Un renforcement de leurs liens favoriserait "l'émergence d'un agenda de centre-gauche européen pour l'emploi et la croissance", écrit Mary Honeyball, élue européenne travailliste, dans un billet publié le 10 février sur le site du Labour.

"Participer à la campagne électorale en France va donner à Ed Miliband l'occasion de s'élever contre le racisme et l'extrême droite tout en soutenant les réformes économiques avec le souci premier de l'intérêt du peuple européen", ajoute-t-elle dans ce texte intitulé "Ed Miliband devrait faire campagne pour François Hollande".

Le candidat français ne rencontrera pas avant l'élection le Premier ministre britannique David Cameron, qui a apporté son appui à Nicolas Sarkozy le 17 février dernier.
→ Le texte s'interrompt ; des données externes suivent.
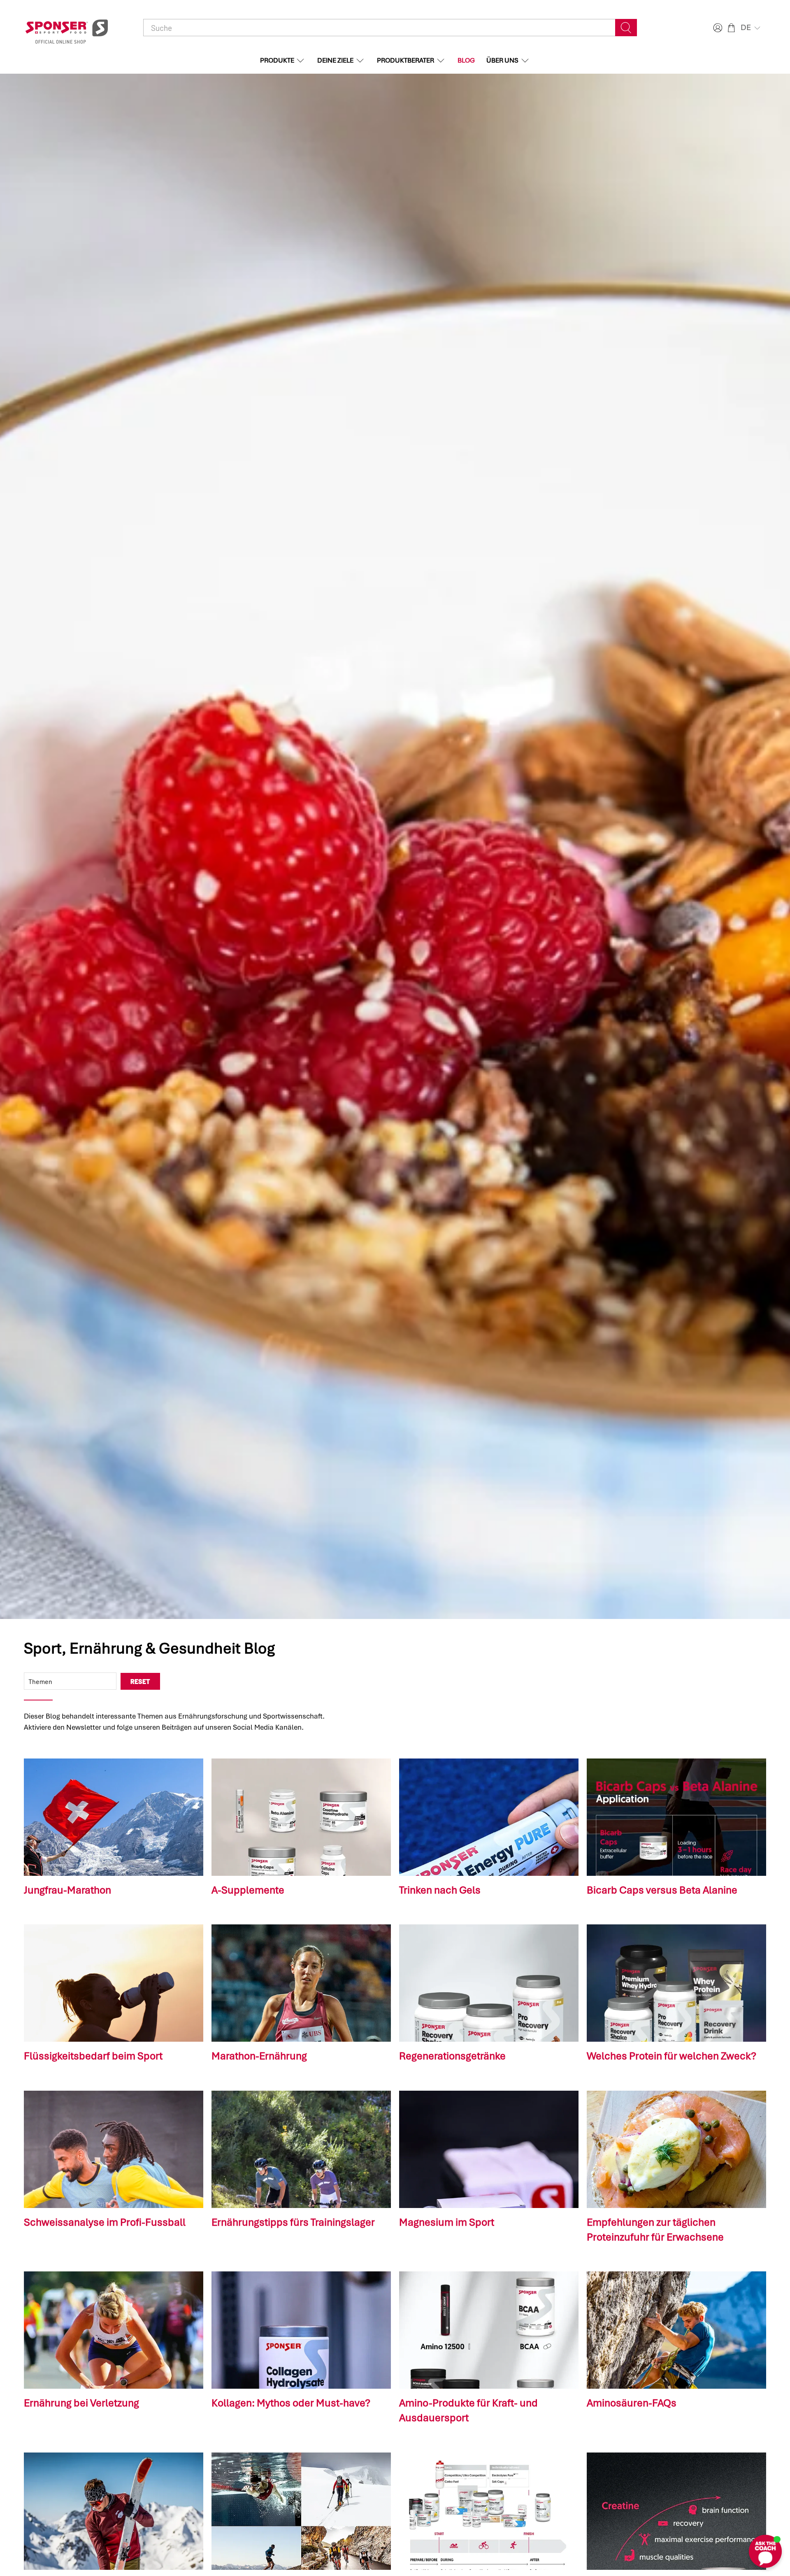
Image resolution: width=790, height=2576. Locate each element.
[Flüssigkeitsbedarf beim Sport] (113, 1983)
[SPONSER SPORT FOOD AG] (67, 28)
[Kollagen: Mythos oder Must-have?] (301, 2330)
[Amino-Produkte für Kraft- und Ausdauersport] (489, 2330)
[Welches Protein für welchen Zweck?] (676, 1983)
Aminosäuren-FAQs (631, 2403)
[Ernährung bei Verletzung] (113, 2330)
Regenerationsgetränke (452, 2056)
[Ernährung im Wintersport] (113, 2511)
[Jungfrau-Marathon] (113, 1817)
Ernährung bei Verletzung (81, 2403)
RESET (140, 1681)
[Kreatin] (676, 2511)
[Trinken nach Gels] (489, 1817)
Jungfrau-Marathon (67, 1890)
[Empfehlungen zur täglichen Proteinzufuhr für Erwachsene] (676, 2149)
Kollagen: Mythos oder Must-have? (290, 2403)
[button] (751, 27)
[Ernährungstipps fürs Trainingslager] (301, 2149)
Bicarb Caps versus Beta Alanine (662, 1890)
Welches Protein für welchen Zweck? (671, 2056)
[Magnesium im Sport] (489, 2149)
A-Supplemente (247, 1890)
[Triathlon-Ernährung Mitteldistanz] (489, 2511)
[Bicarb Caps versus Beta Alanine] (676, 1817)
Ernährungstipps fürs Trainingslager (293, 2222)
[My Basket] (731, 28)
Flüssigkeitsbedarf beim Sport (93, 2056)
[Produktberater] (301, 2511)
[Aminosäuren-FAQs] (676, 2330)
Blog (466, 60)
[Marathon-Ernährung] (301, 1983)
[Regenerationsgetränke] (489, 1983)
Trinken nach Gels (440, 1890)
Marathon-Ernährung (259, 2056)
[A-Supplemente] (301, 1817)
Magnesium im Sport (446, 2222)
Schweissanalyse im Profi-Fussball (105, 2222)
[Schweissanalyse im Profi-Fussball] (113, 2149)
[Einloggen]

Une source diplomatique britannique a expliqué que le protocole interdisait ce genre de rencontre, réservée aux dirigeants en exercice.

A deux mois du premier tour, la venue à Londres du candidat PS est aussi l'occasion de rencontrer une partie des quelque 300.000 Français vivant en Grande-Bretagne, une communauté jeune et active invitée à venir l'écouter en fin d'après-midi.